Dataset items
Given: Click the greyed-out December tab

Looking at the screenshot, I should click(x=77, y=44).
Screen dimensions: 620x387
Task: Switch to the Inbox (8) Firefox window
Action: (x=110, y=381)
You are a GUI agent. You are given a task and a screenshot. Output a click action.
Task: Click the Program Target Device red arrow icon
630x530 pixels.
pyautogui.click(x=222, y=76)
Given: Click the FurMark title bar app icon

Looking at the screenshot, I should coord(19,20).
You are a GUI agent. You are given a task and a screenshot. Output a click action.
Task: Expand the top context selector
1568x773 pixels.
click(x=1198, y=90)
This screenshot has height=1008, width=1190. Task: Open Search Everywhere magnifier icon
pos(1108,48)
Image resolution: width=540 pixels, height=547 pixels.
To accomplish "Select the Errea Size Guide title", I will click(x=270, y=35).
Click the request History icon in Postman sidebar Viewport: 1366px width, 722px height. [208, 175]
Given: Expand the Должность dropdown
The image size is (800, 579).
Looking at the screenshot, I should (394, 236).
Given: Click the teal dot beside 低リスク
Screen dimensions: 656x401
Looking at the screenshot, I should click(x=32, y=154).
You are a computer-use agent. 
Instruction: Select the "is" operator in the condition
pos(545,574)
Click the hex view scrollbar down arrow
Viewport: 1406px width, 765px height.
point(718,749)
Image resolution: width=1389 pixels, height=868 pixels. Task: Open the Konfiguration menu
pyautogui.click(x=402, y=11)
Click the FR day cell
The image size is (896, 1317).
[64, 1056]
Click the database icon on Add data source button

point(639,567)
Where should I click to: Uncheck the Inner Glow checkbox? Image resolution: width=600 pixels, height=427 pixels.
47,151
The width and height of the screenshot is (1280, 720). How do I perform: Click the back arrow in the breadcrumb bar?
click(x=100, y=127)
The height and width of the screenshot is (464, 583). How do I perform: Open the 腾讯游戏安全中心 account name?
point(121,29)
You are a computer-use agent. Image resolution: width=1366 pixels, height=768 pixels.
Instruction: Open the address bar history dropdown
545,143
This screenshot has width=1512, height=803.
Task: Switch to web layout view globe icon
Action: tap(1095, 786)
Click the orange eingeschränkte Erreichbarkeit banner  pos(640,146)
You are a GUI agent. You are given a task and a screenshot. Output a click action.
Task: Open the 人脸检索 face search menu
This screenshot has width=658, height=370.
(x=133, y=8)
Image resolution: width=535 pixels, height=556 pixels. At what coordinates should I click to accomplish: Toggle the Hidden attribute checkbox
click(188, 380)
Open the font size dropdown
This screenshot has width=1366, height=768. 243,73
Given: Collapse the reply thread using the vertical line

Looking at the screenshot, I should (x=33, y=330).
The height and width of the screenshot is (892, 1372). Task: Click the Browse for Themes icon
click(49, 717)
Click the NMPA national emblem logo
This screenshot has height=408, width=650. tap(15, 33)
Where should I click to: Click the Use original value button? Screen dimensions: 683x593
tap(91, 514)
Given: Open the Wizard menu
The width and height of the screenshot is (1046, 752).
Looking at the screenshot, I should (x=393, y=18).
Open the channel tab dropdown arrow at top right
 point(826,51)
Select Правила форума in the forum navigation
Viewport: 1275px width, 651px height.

**What to produce**:
Across the entries above, how many lines include "computer"? State only that number.

**Exercise solution**:
2